Lately, or about almost a year now, we have been having frequent fights. I am working in another place and my wife and 1 kid is left in our country. Being on this situation I have always expected that my wife would support and understand me. Know that I have made sacrifices to earn money because even if I work in our country it wouldn't be enough.

The first 4 years when I was away my wife did not work, I asked her of this because my child was barely 1 year old and i wanted her to take care of him first hand. All was very well and despite the loneliness of being away I felt that my wife cared for me as she always looked and asked for my welfare.

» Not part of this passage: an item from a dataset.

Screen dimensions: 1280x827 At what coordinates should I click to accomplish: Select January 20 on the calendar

But a big mistake and problem happened, my wife has used the money I spent and for a lot where we wanted to live to her family. I was devastated, my wife was sorry and admitted her mistake. But for me that was a very big dent on my trust on her.

Then I changed company with a a better salary, i was able to bring my wife and kid to live with me in the country where i worked. This is also so that I can keep her away from her family which somehow influences her. So since she is was also here I was transparent, she knew everything about my work and how much i earned.

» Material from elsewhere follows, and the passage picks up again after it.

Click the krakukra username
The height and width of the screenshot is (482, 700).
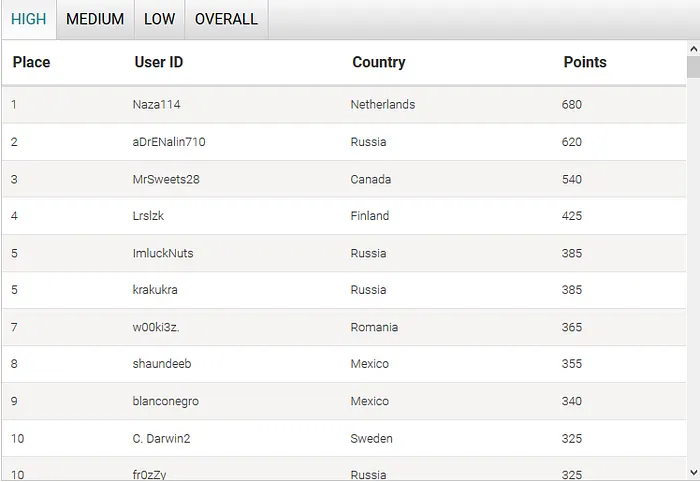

But all i earned i gave to them, i bought them expensive clothes, gadgets, going out on nice restaurants and the good life, and to be able to do that i was holding back things for my own. You see I am this kind of person, I can live and do without pleasures so that I can give what's left to my wife and child.

Then more than a year ago I decided to send them back home as I gave suspected my company is terminating people due to lack of projects. Sensing the problem, I thought it is much easier that I keep them safe in our own country as well as if I was terminated I can move easily and close out matters.

From then on, I have been cautious again about the money I spent. But what I didn't understand is that my wife somehow gets offended. I told her it's my right to know being a member of the family and so as to be able to plan and work our finances. This is one of the problems, why would she be offended? It's not that I do it all the time. 

Recently also her family has started to borrow money again I really don't mind but the thing is now they tell me when they pay it. So when the time comes for them to pay I ask my wife. But instead, she doesn't answer me directly and argues that all i talk about is money. Which is not true.

We chat all the time but not about money, I only mention it when the time is due or already passed and I wanted to follow up. I feel like I have no right anymore.

Please help


----------



## clipclop2 (Aug 16, 2013)

You aren't wrong. She is being evasive. Marriage requires openness and honesty. You would speak less about money if she spoke about it more. By withholding information she creates a contrast to use against you.

It is simple.

You ask. She answers. 

Done.

You ask. She evades.

Not done.

I'm sure she can understand that.

Write it on a piece of paper and hand it to her. A standard piece of paper. Not a notepad. The few words and all the empty space illustration beautifully.
_Posted via Mobile Device_


----------